Thanks for your perspectives Byrdie. I do think I've crossed the line into the spectrum, even if I could "keep it at bay" for awhile longer - I seem to sense where it's going and what it does to me. Since I was gone, could you say again what happened to LilBit? I think it must be cancer? What a shining funny light she has been around here. Please let me know.
Lifechange, nice to see you too. Would you mind telling me who Andre is? I get a visual of the seal from the east coast, and I know that's not it
Feeling so relieved this morning. A weight off the shoulders. Camping this weekend and feeling excited to be AF and hear the elk bugel (sp?). I didn't plan it, but it's the same campground we were in Memorial Day when I decided to drink. I remember that moment very clearly. I had half a beer and felt like - why do I feel so out of it? (duh). Then, my daughter proceeded to cut her finger slicing veggies, and I felt it was my fault for not being more present. Then I told myself I deserved to NOT be present sometimes, and there started that adventure. Its important to me to go back to that moment, because I need to understand that I DO deserve to check out at times - but not through alcohol. I began to notice all sorts of things around that time - I would use AL to stay up late to get my work done (I had stopped working late because it hurts too much - a good, healthy choice that I reversed), I started to steal one shot a few days a week in the basement at 4pm to "chill out" - and no one noticed - and I began to look forward to the weekends because I could drink with my husband at dinner and such. That's just not the reality I want to live in. It's very easy to make the argument that I wasn't drinking huge quantities. But I don't like that me as much.
Rainy here all last week - I called the hospital to get a crochet pattern to make beanies for newbornes. I love the crafts this time of year.

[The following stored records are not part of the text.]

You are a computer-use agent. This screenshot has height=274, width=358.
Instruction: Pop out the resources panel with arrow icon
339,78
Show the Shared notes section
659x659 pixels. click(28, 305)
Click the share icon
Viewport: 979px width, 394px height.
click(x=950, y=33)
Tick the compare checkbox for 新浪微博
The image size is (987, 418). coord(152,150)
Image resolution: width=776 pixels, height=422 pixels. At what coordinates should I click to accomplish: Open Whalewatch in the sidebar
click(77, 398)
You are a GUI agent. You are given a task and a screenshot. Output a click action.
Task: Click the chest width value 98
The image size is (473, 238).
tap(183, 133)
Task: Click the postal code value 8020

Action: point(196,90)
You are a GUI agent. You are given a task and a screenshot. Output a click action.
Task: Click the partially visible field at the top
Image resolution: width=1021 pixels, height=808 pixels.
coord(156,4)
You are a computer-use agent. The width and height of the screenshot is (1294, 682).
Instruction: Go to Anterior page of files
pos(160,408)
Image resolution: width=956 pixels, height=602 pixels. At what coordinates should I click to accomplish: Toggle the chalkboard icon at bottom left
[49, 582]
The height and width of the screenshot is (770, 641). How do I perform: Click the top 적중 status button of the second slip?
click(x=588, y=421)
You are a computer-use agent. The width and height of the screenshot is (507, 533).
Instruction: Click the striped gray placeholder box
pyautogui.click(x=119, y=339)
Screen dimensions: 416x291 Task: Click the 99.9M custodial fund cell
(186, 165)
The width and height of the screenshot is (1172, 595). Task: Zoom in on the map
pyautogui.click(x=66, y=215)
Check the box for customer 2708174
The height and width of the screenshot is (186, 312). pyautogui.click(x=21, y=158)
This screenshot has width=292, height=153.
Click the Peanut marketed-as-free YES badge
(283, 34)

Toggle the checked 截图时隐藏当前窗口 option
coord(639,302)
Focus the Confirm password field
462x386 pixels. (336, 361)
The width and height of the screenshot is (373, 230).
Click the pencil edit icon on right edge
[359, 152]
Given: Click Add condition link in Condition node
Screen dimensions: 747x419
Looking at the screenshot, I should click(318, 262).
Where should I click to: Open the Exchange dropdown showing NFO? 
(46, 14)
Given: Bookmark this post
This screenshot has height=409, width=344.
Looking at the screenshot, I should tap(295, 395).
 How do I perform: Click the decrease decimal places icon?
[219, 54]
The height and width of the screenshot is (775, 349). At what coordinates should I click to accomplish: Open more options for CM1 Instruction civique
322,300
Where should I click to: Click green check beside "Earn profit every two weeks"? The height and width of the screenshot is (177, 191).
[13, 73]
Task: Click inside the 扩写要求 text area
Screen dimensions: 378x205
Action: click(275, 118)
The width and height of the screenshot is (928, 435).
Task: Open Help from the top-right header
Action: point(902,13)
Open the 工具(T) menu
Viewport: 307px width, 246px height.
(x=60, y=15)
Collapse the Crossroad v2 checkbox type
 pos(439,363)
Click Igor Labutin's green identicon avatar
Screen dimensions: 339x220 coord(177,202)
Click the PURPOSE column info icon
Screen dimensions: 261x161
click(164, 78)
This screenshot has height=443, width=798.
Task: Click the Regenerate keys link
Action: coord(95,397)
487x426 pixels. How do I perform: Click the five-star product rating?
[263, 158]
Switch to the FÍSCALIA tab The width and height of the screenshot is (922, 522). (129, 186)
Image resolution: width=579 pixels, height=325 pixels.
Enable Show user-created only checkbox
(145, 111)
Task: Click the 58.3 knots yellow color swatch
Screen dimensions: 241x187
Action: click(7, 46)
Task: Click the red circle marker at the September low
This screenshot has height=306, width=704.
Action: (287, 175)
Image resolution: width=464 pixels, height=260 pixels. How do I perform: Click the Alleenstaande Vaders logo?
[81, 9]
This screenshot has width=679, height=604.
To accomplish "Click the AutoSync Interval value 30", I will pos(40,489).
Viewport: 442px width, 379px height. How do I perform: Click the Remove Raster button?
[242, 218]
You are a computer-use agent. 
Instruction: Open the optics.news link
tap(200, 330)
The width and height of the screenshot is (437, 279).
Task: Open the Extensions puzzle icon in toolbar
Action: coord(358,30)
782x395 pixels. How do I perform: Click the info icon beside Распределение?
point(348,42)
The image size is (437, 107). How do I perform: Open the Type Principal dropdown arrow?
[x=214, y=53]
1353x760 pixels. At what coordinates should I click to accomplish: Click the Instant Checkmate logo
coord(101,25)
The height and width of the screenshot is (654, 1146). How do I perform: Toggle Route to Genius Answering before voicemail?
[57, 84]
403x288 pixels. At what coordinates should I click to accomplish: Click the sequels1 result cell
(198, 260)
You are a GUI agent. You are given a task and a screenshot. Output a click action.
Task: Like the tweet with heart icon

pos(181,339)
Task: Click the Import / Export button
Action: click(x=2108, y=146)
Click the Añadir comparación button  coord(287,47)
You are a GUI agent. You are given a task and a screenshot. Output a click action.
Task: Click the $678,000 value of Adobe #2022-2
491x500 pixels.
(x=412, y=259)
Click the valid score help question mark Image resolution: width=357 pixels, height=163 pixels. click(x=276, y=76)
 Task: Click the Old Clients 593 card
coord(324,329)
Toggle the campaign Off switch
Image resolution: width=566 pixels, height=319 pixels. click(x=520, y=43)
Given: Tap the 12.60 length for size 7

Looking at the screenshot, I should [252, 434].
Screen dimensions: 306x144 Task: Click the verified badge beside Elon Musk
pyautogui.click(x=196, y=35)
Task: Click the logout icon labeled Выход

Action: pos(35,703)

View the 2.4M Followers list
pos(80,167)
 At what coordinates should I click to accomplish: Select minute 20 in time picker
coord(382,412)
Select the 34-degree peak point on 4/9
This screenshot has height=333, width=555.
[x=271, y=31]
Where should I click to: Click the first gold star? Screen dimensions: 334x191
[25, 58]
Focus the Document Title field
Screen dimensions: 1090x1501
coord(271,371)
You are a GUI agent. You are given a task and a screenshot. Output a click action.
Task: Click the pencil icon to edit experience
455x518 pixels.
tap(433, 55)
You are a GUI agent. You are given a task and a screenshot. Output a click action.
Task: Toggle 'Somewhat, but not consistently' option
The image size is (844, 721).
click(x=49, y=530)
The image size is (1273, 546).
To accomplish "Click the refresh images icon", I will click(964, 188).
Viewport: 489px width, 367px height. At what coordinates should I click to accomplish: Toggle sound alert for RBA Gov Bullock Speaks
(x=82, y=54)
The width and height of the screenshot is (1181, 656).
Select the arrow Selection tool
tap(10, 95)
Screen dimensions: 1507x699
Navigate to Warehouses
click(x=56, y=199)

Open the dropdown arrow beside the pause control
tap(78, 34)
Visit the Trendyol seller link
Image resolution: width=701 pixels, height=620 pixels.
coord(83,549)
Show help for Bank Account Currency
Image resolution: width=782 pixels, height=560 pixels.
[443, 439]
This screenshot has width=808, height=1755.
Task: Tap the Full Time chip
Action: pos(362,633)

G, I pondered using Antabuse at one time (gosh - is it a question that I am in the team photo?!?) - I hope it gives you that extra boost you need. What are your goals? Do you want to stop and start, or stop for good? My goal is a year. One solid 365. I wonder if I will get curious again at the 8 month mark. I didn't have a terrible drunken summer - I'm just so much happier and healthier and more grown up when I don't drink. Ready to learn the next things.